Писалось мне во Вроцлаве неважно. Никогда раньше в моем распоряжении не было столько времени; я мог читать сколько влезет, но вскоре, помню, впал в отчаяние, усиливавшееся с каждым днем. Я понял: жизни моей не хватит прочитать все, что хотелось бы, — а стипендию мне дали только на три месяца. Но я решил не сдаваться и перешел на систему overtime[19]; знакомые врачи снабжали меня таблетками бензедрина, чтобы я мог трудиться сутки напролет. Мне не хотелось являться к Неверли с пустыми руками — в таком случае пришлось бы возвращаться на работу, а это означало конец писательству.

Сейчас мне уже трудно сказать, какие из множества прочитанных книг произвели на меня впечатление, а какие нет.
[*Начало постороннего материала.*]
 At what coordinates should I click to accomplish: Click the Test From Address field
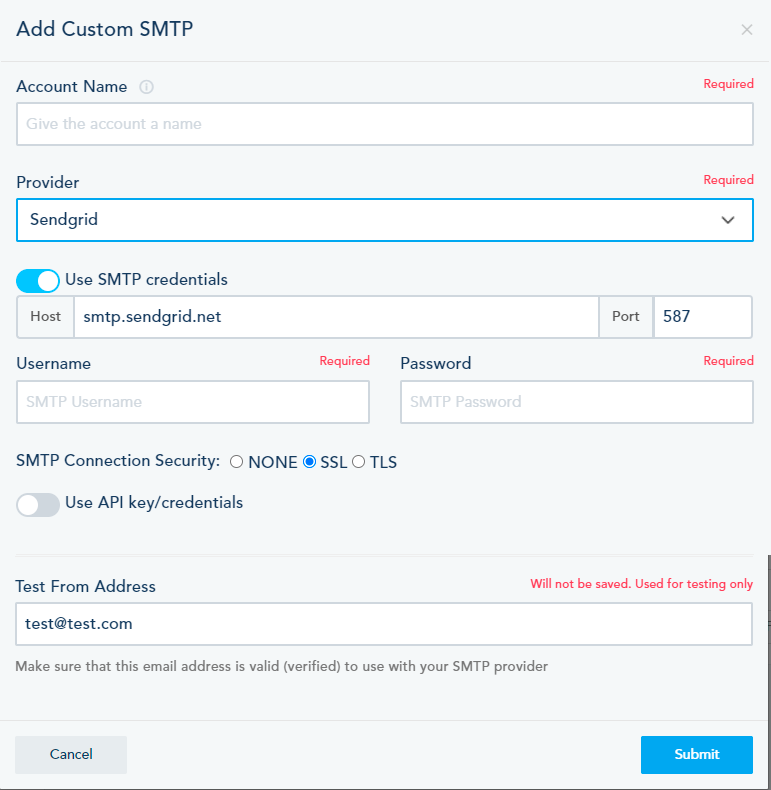[384, 624]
Беда была в том, что я не умел читать. В статьях, печатавшихся в старом «Одродзене» или «Кузнице», я половины не понимал, а обратиться за разъяснениями было не к кому — во Вроцлаве не существовало так называемой «среды». Я перерывал толковые словари, но и это не всегда помогало: часто, читая в журнале какую-нибудь статью, я вынужден был бросать ее на середине и углубляться в книгу, о которой автор вскользь упомянул в подтверждение своих умозаключений. В частности, я пытался уразуметь, в чем состоит проблема типического в литературе; кажется, в тогдашней Польше я был единственным дураком, старавшимся постичь суть этой проблемы. Кавычками я в данном случае не пользуюсь совершенно сознательно.

Поскольку тогда все талдычили о типическом в литературе и понять что-либо стало совсем уже невозможно, я решил подойти к вопросу по-своему: отправился в городскую библиотеку и отыскал все, что было написано о «Пепле и алмазе», рассчитывая узнать мнение разных мудрецов о моей любимой книге. И вот тут-то я вконец запутался.
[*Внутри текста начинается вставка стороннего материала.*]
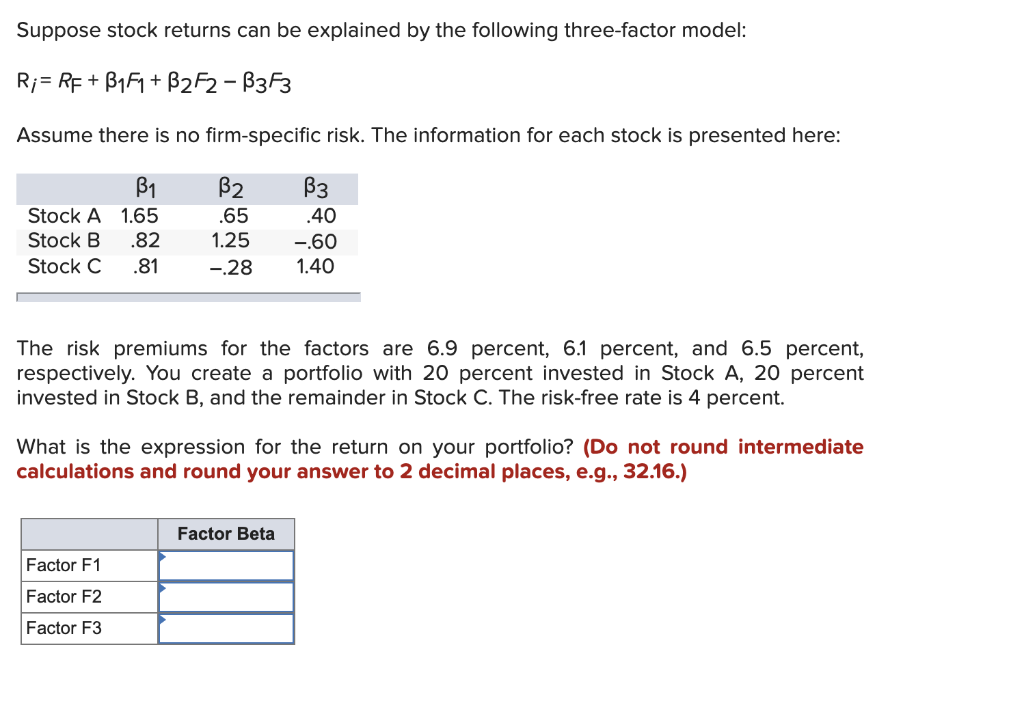
Task: Click the Factor F1 beta input field
Action: (x=226, y=564)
Критики, как правило, рассыпались в похвалах, упрекая Анджеевского единственно за то, что образы коммунистов в его книге слабее, чем Мацека Хелмицкого и других отрицательных героев — тут я тоже сознательно обхожусь без кавычек. Помню, профессор Стефан Жулкевский написал: «Щука представлен нам самым стереотипным способом — как воплощение моральных устоев». Щука — усталый, лишенный иллюзий, не верящий в возможность скорой победы революции человек — не казался марксистским критикам правдивой фигурой.

Подобные упреки адресовались и Подгурскому, другому коммунисту из «Пепла и алмаза». Подгурский проигрывает свой первый поединок с новой действительностью; его система моральных и этических ценностей рушится при соприкосновении с реальностью, и он не решается посадить в тюрьму человека, который в концлагере исполнял обязанности капо. Он пытается этого человека судить, но судить другого можно, лишь опираясь на собственный опыт, а Подгурский в концлагере не сидел. Не пережив того, что, безусловно, довелось пережить кумиру его молодости, он не решается отправить в тюрьму человека, на долю которого выпали непосильные испытания, и отпускает его. Это очень здорово, но именно за это критики-марксисты корили Анджеевского; я же тогда понял, что ум нельзя заменить представлением о том, как надлежит мыслить.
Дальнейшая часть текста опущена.